Abduljalil Ghafoory, a spokesman for the Afghan embassy, told Nukes and Spooks that there was nothing unusual about Jawad's departure, saying that "an ambassador has a fixed period of time to serve." And he insisted that there was "no connection" with the publication several weeks ago in Afghan newspapers and on several websites of pictures purportedly taken at an Afghan embassy party that appeared to be part of an elaborate smear campaign against Jawad that succeeded in igniting a political firestorm back in poor, war-torn and highly conservative Muslim country.
The pictures showed men and women clad in Western dresses with bare arms and legs sitting together on a carpet at the embassy. They were listening to a noted Afghan singer, Mozdah Jamalzadah, who was wearing a tight-fitting dress, the hem of which ended above her knees. Other photos showed Jawad's son dancing with a young woman, as other women danced around them, as well as Jawad, his wife and son posed in front of a booze-filled bar.
Such conduct would be regarded as culturally and religiously offensive in overwhelmingly Muslim Afghanistan, where dancing between the sexes is rarely, if ever, permitted, alcohol consumption is banned and women traditionally wear clothes that at the very least cover their legs, arms and necks - most also drape scarves over their hair - and many wear full-length body-embracing burkas.
As if that wasn't enough, the picture captions claimed that the event was held on Aug. 12 to break the daily fast on the second night of the Islamic holy month of Ramadan. The resulting outrage in Afghanistan provoked by the photos included a call from a senior lawmaker for Jawad's resignation.
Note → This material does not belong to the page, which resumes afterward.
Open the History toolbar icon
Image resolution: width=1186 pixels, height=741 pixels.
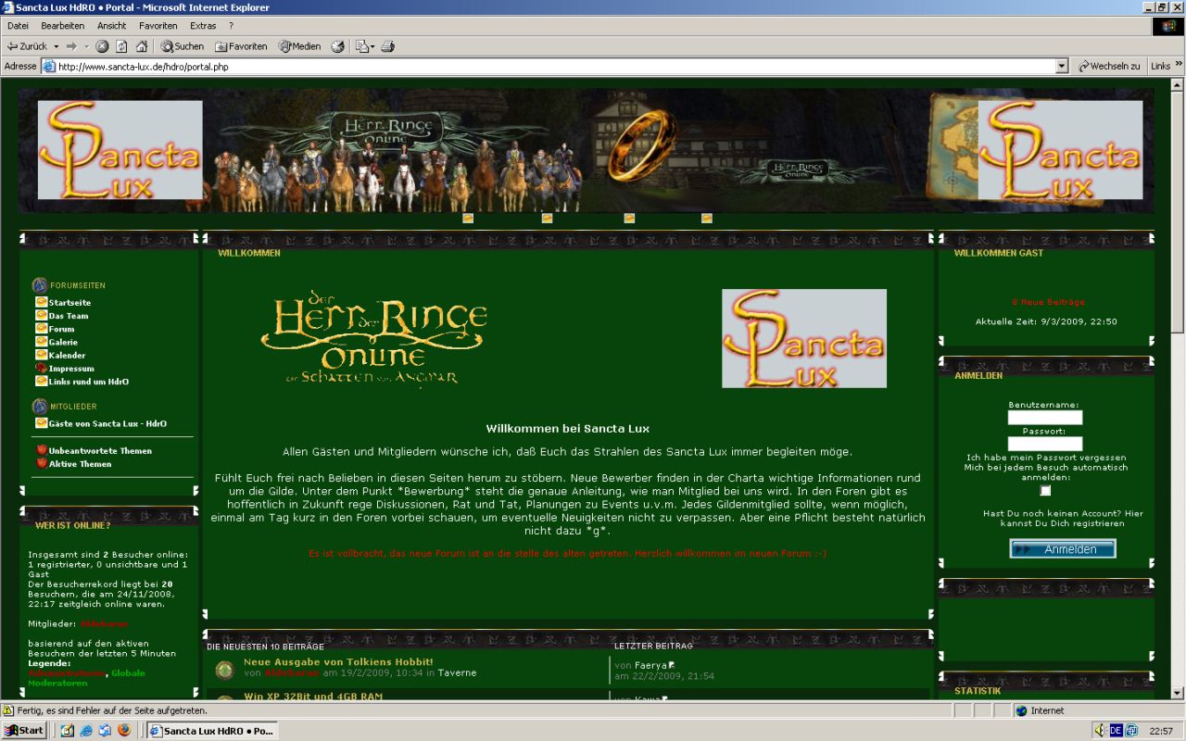pos(337,46)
But Jawad was quoted in an Aug. 20 story in Newsweek as saying no such party took place and that he was on an official trip to South America on the night that it supposedly took place. He contended that the photos were either old or faked. The story also quoted a spokesperson for the U.S. special envoy to Afghanistan and Pakistan, Richard Holbrooke, who is posed in one picture with Jawad and his wife, as saying that Holbrooke had not been to a party at the Afghan embassy in more than a year.
Newsweek also noted that the clothes worn by Jawad, his wife and son in the photo taken in front of the bar were different that those they were wearing in other photos.
So the release of the photos appeared deliberately aimed at dealing a serious political blow to Jawad. Still, there is little doubt that they were real and depicted him and his family in highly un-Islamic situations that would have been highly embarrassing to his boss, embattled President Hamid Karzai.